Abraham Lincoln had a melancholy spirit. Martin Luther King, Jr. had a melancholy spirit. The boy at the carnival had a melancholy spirit. They all raised questions about how things are, even as they glimpsed there is a different way things could be. Christian faith does that to us. That’s why, whenever we pray the Lord’s Prayer, we say “Thy will be done on earth as it is in heaven.” As blessed and beautiful and wonderful as this creation is, it is not heaven. It is still a place disfigured by sin and pain, brokenness and violence. Recognizing the disconnect between the way things are and the way things should be is part of a faithful spirit of melancholy. If you were fully satisfied with this earth, you’d have no cause to strive for heaven. It is only when we see how things fall short, how some things go wrong, how sometimes harps have to be hung up on tree branches and songs left unsung, that melancholy comes upon us provoking us both to imagine a better world and to act to make it so, with God’s help.
Sometimes we’re not sure we can make a difference in this world. Like the old preacher of Ecclesiastes, we become stoic and resigned that things will be what things will be—that there’s nothing new under the sun and hence, there will be times of birth and times of death, times of tears and times of laughter, times of love and hate, peace and war, building up and breaking down. But in truth we’re not stoic and cynical and resigned. We’re not Ecclesiastes; we’re Matthew, Mark, Luke and John. We’re melancholics who know the Easter story—of resurrection, of Christ’s light that cannot be overcome by darkness, of how we are called to walk by faith, not sight.

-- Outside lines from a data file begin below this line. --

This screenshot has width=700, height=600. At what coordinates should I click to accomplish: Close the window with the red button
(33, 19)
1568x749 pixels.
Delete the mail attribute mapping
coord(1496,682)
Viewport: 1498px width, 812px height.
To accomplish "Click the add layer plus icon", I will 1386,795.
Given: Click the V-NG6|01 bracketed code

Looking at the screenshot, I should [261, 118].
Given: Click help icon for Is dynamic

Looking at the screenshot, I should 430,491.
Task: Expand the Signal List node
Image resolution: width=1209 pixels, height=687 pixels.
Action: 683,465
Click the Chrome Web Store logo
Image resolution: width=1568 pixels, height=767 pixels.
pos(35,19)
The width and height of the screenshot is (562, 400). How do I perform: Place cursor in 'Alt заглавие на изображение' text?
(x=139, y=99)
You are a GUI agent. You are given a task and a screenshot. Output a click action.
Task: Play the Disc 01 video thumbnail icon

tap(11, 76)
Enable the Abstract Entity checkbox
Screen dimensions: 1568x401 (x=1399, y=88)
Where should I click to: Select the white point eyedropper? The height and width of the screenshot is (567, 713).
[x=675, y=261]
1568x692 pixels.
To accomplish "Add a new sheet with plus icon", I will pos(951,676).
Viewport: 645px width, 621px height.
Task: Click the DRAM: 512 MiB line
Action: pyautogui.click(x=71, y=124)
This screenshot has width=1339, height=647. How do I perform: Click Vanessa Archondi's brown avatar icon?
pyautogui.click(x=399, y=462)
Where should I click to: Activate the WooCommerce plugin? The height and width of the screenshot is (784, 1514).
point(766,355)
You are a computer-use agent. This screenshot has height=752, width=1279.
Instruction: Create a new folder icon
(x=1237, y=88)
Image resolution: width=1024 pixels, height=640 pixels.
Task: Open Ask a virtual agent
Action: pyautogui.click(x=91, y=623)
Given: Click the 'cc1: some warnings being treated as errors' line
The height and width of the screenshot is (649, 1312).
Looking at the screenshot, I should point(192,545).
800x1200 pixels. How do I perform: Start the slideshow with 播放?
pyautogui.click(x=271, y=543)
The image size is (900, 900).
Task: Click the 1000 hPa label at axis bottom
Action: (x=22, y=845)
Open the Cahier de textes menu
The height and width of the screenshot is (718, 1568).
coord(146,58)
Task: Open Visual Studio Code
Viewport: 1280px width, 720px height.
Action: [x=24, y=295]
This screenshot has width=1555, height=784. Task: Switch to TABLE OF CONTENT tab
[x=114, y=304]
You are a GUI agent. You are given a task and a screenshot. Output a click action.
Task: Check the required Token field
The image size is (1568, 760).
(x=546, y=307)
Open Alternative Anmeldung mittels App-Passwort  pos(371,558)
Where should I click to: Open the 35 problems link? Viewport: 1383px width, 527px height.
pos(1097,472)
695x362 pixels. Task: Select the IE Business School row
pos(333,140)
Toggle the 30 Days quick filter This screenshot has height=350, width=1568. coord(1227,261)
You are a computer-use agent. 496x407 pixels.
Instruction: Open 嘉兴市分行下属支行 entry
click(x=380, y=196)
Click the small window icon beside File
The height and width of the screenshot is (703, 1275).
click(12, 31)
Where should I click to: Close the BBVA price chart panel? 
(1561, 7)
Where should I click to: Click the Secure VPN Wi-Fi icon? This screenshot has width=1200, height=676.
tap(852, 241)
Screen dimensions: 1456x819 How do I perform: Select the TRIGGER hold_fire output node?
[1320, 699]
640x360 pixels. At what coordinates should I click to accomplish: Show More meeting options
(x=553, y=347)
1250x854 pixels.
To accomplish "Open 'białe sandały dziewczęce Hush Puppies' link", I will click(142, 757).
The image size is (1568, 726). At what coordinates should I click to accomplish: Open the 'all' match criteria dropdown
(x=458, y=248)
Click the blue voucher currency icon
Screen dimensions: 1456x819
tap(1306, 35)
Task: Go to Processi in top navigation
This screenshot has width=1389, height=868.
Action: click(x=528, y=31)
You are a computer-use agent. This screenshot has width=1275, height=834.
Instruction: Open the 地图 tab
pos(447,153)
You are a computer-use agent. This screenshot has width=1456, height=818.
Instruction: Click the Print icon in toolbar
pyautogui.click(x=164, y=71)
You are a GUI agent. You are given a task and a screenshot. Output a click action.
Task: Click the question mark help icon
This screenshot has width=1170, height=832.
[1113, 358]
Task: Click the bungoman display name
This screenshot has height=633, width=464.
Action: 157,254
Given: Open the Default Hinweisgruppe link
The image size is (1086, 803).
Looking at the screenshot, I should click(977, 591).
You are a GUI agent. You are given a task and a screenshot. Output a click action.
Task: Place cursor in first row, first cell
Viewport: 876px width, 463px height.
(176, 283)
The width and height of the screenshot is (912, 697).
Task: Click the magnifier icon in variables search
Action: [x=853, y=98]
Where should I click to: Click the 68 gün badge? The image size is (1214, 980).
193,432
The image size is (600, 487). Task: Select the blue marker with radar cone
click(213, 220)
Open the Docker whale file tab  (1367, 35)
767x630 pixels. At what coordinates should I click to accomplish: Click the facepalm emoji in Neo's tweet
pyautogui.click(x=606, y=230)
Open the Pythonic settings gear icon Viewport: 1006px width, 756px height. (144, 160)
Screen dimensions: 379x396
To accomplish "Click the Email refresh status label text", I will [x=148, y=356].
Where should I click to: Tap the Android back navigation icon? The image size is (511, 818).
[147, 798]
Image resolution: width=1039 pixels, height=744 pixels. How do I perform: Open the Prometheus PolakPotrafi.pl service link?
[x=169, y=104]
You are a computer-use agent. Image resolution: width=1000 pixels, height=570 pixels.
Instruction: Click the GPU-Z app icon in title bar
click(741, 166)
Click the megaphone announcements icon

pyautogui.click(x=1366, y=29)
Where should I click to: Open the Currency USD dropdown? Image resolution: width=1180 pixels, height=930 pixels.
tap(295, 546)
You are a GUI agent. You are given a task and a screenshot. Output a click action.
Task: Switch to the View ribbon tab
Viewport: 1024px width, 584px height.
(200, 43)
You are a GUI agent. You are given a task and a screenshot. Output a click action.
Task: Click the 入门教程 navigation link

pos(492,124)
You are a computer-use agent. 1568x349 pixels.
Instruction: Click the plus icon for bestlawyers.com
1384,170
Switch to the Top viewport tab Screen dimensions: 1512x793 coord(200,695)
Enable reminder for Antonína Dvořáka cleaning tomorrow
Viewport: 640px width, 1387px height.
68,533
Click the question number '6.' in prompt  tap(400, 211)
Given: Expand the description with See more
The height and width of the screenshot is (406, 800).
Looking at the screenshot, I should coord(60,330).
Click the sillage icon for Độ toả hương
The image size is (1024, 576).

People can say: Things don’t change. Nations will always fight wars—to which we reply, yet nations all desire peace on earth. Even the horror of World War I included a Christmas Eve truce. People can say, politicians always fight and look after their own interests—to which we reply, yet democracy can work when we strive for the common good. When the Affordable Care Act, or Obamacare, was passed in 2010, the final bill contained 188 amendments put forth by Republicans plus an additional 17 bi-partisan amendments. There is no reason our elected officials cannot come together, working across the aisle, for example, to find ways to provide basic, affordable and just health care for all citizens.[2] People have learned to say “There is no Jim Crow section on a merry-go-round or in the waters of a swimming pool.” People have learned to say “transgender people are not second-class citizens, especially when they are willing to protect our nation through military service.” People have learned to say these things; but if anyone if tempted to forget what we’ve learned, then we have to speak up and remind them, doing so as Easter people who long for what we do not yet see, but who deeply believe, that with God all things are possible.
We are a faithful people who sometimes feel melancholy, and that’s OK. God wants us at times to be dissatisfied, so that we will always strive for what is true—what is right. In Christ we have our very being, which means we are both a crucified and resurrected people. In that is both our comfort when things are hard and our joy all the other days.
Thanks be to God!
[1] Lisa Abend, “True North: A British expat takes a nuanced look at Scandinavian culture”, NY Times Book Review, July 16, 2007, p. 7.
[2] Audrey Carlson, “Obamacare included Republican Ideas, But the G.O.P. Health Plan has left Democrats Out,” New York Times, July 21, 2017.